The reply should repeat all of the data word for word, with no pictures.

Collected data
▬▬▬

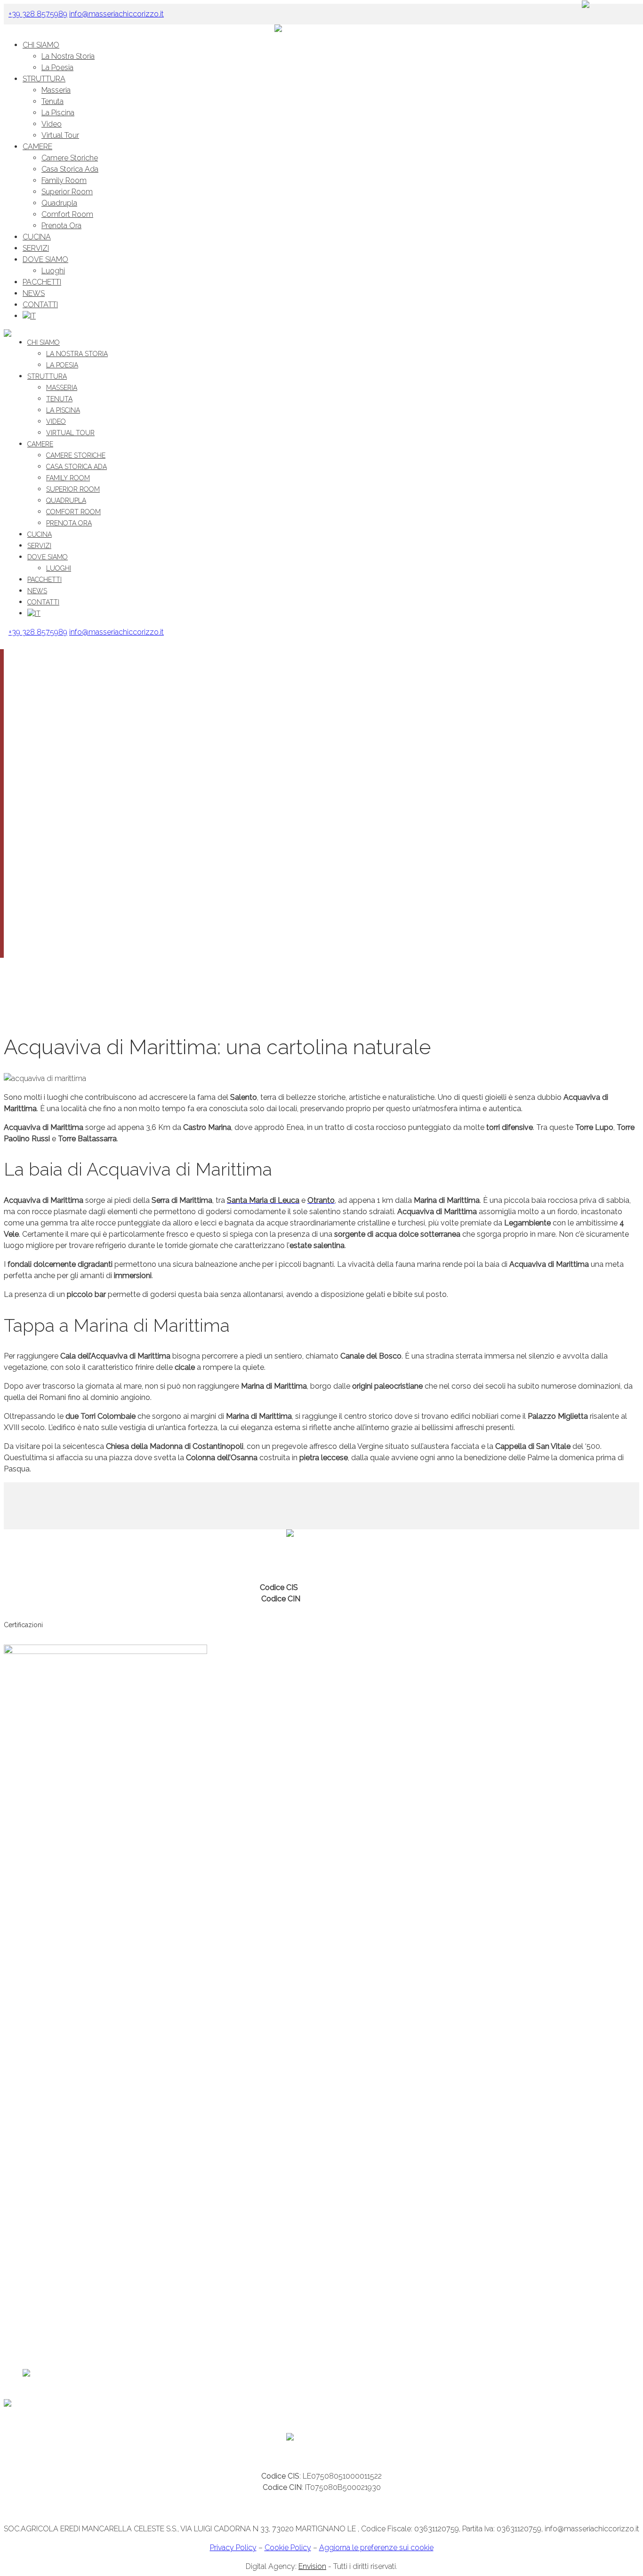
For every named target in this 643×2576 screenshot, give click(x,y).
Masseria (56, 90)
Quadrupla (59, 203)
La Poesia (57, 67)
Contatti (40, 304)
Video (51, 123)
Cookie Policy (288, 2547)
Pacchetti (42, 282)
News (34, 293)
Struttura (44, 78)
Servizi (36, 248)
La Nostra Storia (68, 56)
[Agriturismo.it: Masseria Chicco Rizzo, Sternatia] (81, 2404)
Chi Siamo (41, 44)
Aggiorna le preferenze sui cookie (376, 2547)
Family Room (64, 180)
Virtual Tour (60, 135)
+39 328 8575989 (166, 1557)
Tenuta (52, 101)
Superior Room (67, 191)
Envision (312, 2566)
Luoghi (53, 270)
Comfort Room (67, 214)
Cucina (37, 236)
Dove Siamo (45, 259)
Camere (37, 146)
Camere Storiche (69, 157)
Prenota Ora (61, 225)
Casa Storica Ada (69, 169)
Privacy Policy (233, 2547)
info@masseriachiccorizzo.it (246, 1557)
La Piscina (57, 112)
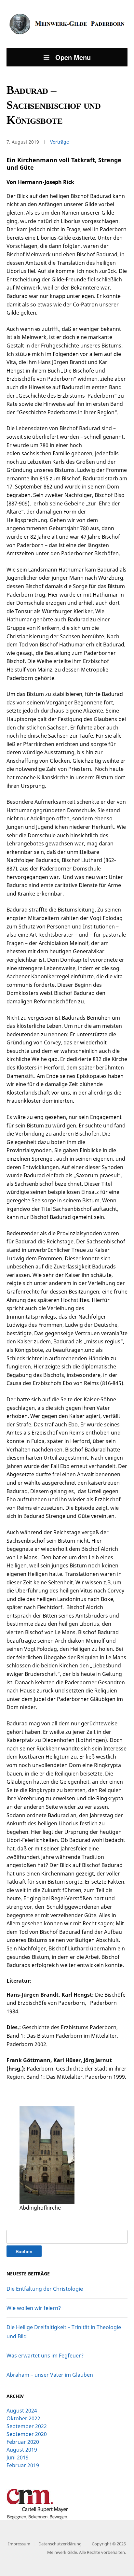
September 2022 (27, 2426)
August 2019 (22, 2449)
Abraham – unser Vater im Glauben (50, 2374)
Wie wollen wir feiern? (34, 2308)
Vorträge (59, 142)
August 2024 (22, 2410)
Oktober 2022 (23, 2418)
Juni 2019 (18, 2457)
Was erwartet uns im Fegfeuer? (45, 2355)
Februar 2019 (23, 2465)
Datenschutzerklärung (60, 2544)
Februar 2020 (23, 2441)
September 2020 (27, 2434)
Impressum (19, 2544)
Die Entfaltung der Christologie (45, 2288)
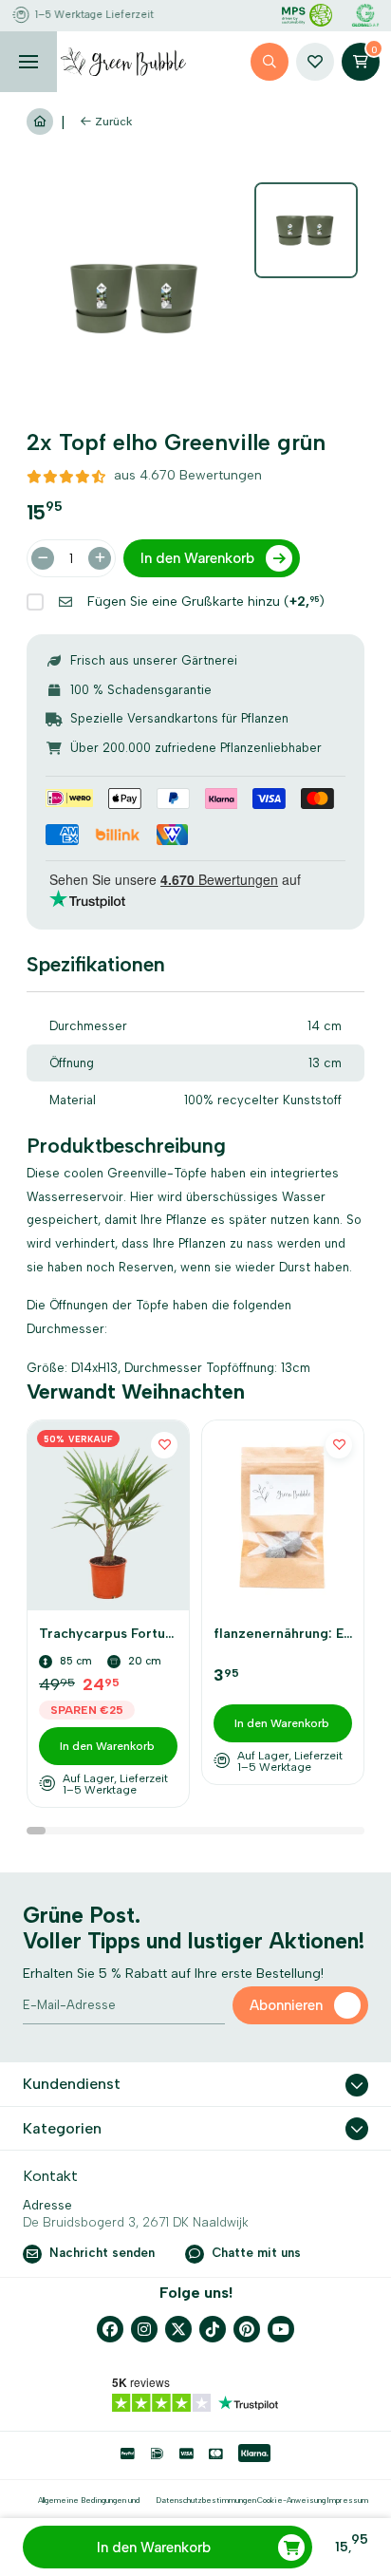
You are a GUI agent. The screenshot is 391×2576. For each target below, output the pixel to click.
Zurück (113, 121)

▬▬▬

_ANSWER BELOW_:
For every named target in this 643×2576 screenshot, give click(x,y).
Masseria (56, 90)
Quadrupla (59, 203)
La Poesia (57, 67)
Contatti (40, 304)
Video (51, 123)
Cookie Policy (288, 2547)
Pacchetti (42, 282)
News (34, 293)
Struttura (44, 78)
Servizi (36, 248)
La Nostra Storia (68, 56)
[Agriturismo.it: Masseria Chicco Rizzo, Sternatia] (81, 2404)
Chi Siamo (41, 44)
Aggiorna le preferenze sui cookie (376, 2547)
Family Room (64, 180)
Virtual Tour (60, 135)
+39 328 8575989 (166, 1557)
Tenuta (52, 101)
Superior Room (67, 191)
Envision (312, 2566)
Luoghi (53, 270)
Comfort Room (67, 214)
Cucina (37, 236)
Dove Siamo (45, 259)
Camere (37, 146)
Camere Storiche (69, 157)
Prenota Ora (61, 225)
Casa Storica Ada (69, 169)
Privacy Policy (233, 2547)
info@masseriachiccorizzo.it (246, 1557)
La Piscina (57, 112)
September 2022 (27, 2426)
August 2019 (22, 2449)
Abraham – unser Vater im Glauben (50, 2374)
Wie wollen wir feiern? (34, 2308)
Vorträge (59, 142)
August 2024 (22, 2410)
Oktober 2022 (23, 2418)
Juni 2019 (18, 2457)
Was erwartet uns im Fegfeuer? (45, 2355)
Februar 2019 (23, 2465)
Datenschutzerklärung (60, 2544)
Februar 2020 (23, 2441)
September 2020 (27, 2434)
Impressum (19, 2544)
Die Entfaltung der Christologie (45, 2288)
You are a GUI agent. The screenshot is 391×2576. For each target below, output the pixel to click.
Zurück (113, 121)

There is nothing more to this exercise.